The Decision to Pursue as a P3 Project

With the support of Governor Daniels, the state of Indiana passed P3 enabling legislation in 2006. This law permitted private sector firms to participate in the financing, design, construction, operations, and maintenance of roadway facilities on a long-term basis. It also permitted the state to lease existing facilities to private firms, receiving an upfront fee and a commitment of long-term roadway upkeep in exchange for the private firm's right to retain toll revenue collected on the roadway. That same year the state leased the 157-mile Indiana Toll Road to a private investor/operator in exchange for a concession fee of $3.8 billion. Building off of the momentum of this P3 transaction, the state conducted an extensive review of the costs of delivering the East End Crossing project using a P3 compared to traditional methods. It applied available cost estimates and assumptions on funding from state and federal sources, as well as potential revenue from tolling the bridge.
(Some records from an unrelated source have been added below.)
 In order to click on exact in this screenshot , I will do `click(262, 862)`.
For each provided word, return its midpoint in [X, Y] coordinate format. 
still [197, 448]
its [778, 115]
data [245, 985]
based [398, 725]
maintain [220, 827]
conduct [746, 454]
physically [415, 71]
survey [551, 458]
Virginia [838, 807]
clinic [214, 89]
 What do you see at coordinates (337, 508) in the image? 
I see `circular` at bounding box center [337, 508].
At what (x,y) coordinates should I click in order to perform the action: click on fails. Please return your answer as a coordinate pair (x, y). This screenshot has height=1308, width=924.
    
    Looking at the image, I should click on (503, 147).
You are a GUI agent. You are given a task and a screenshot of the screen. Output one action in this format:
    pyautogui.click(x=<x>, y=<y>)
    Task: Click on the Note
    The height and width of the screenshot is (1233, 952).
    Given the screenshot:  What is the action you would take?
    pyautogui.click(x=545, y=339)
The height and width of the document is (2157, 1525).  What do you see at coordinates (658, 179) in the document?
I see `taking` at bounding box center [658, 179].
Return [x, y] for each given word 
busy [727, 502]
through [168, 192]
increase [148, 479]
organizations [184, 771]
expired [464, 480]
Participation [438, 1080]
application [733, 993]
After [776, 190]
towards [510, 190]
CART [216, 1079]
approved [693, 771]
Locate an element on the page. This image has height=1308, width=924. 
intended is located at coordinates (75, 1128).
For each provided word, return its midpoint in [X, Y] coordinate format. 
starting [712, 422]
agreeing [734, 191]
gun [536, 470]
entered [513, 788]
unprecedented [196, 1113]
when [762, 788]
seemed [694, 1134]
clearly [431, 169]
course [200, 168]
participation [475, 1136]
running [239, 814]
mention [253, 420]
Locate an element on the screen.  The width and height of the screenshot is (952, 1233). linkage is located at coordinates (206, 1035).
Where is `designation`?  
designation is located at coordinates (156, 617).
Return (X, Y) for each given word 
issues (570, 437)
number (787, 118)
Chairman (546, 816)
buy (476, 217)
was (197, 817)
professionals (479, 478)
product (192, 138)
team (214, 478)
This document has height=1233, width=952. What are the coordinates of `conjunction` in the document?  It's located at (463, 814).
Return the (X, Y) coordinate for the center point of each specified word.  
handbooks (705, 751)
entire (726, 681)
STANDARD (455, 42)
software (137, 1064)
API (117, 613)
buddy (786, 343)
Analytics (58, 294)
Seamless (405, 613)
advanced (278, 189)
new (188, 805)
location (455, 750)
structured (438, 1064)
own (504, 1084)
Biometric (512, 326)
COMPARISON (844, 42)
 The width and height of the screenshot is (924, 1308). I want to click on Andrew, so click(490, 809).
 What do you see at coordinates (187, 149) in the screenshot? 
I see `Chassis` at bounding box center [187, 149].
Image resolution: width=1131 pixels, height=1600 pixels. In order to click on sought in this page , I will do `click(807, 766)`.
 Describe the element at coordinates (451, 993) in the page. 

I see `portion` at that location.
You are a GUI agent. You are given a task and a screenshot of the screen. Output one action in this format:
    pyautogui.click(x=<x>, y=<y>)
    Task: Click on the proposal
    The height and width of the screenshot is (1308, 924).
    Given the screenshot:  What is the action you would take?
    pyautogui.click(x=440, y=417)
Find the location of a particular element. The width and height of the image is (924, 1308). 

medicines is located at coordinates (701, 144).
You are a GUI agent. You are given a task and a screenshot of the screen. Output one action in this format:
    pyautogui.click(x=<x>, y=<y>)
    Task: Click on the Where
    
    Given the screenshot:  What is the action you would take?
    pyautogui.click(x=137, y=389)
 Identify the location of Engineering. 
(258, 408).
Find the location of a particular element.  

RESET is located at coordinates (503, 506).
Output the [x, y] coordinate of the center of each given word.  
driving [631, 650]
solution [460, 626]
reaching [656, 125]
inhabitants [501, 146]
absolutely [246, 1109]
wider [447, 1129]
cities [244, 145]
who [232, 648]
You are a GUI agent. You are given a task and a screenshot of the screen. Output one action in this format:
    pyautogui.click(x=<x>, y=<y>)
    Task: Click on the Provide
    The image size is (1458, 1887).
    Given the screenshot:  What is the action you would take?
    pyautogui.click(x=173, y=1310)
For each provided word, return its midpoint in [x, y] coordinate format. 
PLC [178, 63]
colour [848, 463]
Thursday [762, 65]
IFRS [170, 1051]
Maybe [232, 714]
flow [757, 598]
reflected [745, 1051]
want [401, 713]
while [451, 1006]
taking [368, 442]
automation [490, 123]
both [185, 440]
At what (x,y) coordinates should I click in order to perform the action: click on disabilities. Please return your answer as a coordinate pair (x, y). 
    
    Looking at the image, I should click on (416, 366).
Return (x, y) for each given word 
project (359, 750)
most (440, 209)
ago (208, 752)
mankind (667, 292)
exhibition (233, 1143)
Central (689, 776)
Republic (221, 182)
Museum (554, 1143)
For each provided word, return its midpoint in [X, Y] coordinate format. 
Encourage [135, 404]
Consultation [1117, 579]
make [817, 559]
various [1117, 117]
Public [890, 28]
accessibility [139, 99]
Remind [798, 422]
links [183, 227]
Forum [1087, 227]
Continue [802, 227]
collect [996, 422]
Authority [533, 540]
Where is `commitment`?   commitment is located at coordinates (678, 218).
Indiana's P3 enabling legislation required that any potential P3 project be approved by the state legislature and that an analysis of the project's economic impacts be completed before the state could advance the project into procurement. In March 2010 the state legislature passed legislation authorizing the possible use of a P3 procurement on the East End Crossing.

In 2011 the bi-state authority identified two options for implementing the Ohio River Bridges. One was to use a fixed-price contract for the design and construction of the bridges (a "design-build" contract) with funding coming from tax-exempt bonds backed by toll revenue, with a separate contract awarded to an operator for toll collection on the bridges. The second option was a P3 concession model where a private developer would design, build, finance, operate and maintain the bridge for a fixed period in exchange for a combination of milestone construction payments and availability payments over the life of the concession. Availability payments are made to the developer contingent upon meeting certain roadway performance criteria related to "availability" to traffic and its condition.

In late December 2011, the governors and bi-state authority announced that the states had reached an agreement on their preferred delivery methods, with Kentucky pursuing the toll-backed design-build option, and Indiana pursuing the availability-payment P3 concession. In March 2012, the Governors signed a Memorandum of Understanding (MoU) detailing the responsibilities of each state in developing and financing their respective projects. The MoU also stipulated the degree of technical review the two states would have on one another's projects, while limiting the risk of additional interference.

Indiana was attracted to the availability-payment P3 approach because of the opportunities to transfer project risks that the state would normally bear to a private partner. These project risks include construction risk (cost overrun and meeting schedule). The state also would benefit from budgetary certainty during the operations and maintenance phase of the project as a result of the upper limit of the availability payment. The private partner would be held to specified performance standards for operations and maintenance by the availability payment mechanism. The only project risk retained by the state would be achieving expected toll revenues from forecasted traffic levels.